When President Barack Obama said the United Nations had reached "a pivotal moment," he could just as well have been referring to his own presidency.
Image: Barack Obama, Gordon Brown, Ban Ki-moon
Barack Obama, seen here presiding over  a meeting of the U.N.  Security Council on Thursday, is hoping for a big-time political win to bolster his presidency.Charles Dharapak / AP
/ Source: The Associated Press

When President Barack Obama said the United Nations had reached "a pivotal moment," he could just as well have been referring to his own presidency.

Both on the world stage and at home, Obama keeps asking for more, politely but firmly. But he's still had no signature win, not the kind that would set off a chain reaction of other victories.

For the U.N., Obama is seeking global cooperation to confront the challenges of bloody conflicts, a warming planet, economic deprivation and dangerous weapons proliferation. For his presidency, he's seeking the kind of high-fiving, powerful victory that a major health care overhaul would represent.

Power begets power, and success begets success, and no one knows this better than Obama's chief of staff, Rahm Emanuel. "In politics, power is not static," he said in an interview Wednesday with PBS' Charlie Rose. "As you use it, if you're successful, it accumulates to achieve other goals."

Easier said than done, though Thursday's Security Council approval of a resolution embracing Obama's goal of a world free of nuclear weapons was a plus. So was the three-way Mideast leaders' meeting he engineered and led.

Here in New York this week, Obama also managed to sharpen the focus of his diplomatic doctrine for success.

Will talk lead to results?
The nation and world have watched his foreign policy philosophy and style unfold for months, on foreign trips and through major speeches. There were addresses on terrorist interrogations at the National Archives, on a nuclear-free world in Prague, on reaching out to Muslims from Cairo.

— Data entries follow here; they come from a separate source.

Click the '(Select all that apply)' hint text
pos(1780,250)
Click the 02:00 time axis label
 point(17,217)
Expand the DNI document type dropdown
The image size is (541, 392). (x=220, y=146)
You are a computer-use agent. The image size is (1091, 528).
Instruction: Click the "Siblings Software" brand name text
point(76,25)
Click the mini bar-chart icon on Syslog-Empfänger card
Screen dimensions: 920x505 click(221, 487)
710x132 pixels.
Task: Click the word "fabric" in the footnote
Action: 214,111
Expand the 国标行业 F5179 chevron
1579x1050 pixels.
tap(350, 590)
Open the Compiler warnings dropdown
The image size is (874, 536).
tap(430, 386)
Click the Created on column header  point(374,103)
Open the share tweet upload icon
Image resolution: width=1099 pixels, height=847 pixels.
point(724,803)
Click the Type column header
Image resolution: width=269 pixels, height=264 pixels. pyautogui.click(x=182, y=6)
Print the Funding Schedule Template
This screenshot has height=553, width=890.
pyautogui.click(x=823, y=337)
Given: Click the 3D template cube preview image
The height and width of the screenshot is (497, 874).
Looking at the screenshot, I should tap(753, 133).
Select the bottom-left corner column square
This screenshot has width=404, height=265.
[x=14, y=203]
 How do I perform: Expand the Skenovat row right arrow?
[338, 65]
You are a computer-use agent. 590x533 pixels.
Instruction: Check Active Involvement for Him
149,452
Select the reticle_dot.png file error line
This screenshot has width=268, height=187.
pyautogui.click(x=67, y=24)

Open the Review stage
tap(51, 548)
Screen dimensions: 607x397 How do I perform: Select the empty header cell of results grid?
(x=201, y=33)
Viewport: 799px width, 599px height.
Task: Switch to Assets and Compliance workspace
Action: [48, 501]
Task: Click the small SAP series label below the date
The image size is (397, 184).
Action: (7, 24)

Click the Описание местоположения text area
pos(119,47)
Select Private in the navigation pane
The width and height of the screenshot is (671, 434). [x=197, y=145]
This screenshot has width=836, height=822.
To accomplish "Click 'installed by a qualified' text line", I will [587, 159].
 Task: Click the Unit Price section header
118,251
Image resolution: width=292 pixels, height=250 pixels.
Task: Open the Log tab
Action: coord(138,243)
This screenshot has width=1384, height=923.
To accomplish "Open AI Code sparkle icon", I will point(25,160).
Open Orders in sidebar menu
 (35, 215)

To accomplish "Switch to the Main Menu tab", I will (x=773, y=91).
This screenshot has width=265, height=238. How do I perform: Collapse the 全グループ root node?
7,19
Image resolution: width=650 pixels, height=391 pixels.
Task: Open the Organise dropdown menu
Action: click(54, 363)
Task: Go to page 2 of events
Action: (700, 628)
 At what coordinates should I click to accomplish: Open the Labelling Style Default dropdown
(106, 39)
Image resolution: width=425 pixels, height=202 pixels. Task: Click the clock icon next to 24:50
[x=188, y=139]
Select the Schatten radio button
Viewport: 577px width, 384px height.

Still, it somehow all clicked more clearly as Obama stood at the podium in the General Assembly's cavernous, packed hall Wednesday and made the case for urgent cooperation among nations.

His themes:

  • America is out of the bullying business. It knows the world's beefs with the U.S., and the Obama administration is working to address them, a nice I-hear-you touch. And going forward, the U.S. will emphasize cooperation over a go-it-alone attitude, letting the credit for any progress flow where it may. In other words, we may still be the world's superpower — no denying that — but we're going to act like we're just one of the guys.
  • Americans are impatient, and you should be, too. The problems are urgent and everyone must do his part — no shirkers allowed.
  • No whining, either. Don't waste time blaming others, like, say, the United States, or making excuses. And if you want more rights than you feel you have, beware — they come with responsibilities.
  • Last, but far from least in Obamaland, don't make the perfect the enemy of the good. Be willing to give away more than you want, or nothing will get done. Obama told Palestinians just that this week, meaning they shouldn't draw lines in the sand over Jewish settlement expansion on land they want for a state. He also says it all the time to Democrats in Congress over the health care bill.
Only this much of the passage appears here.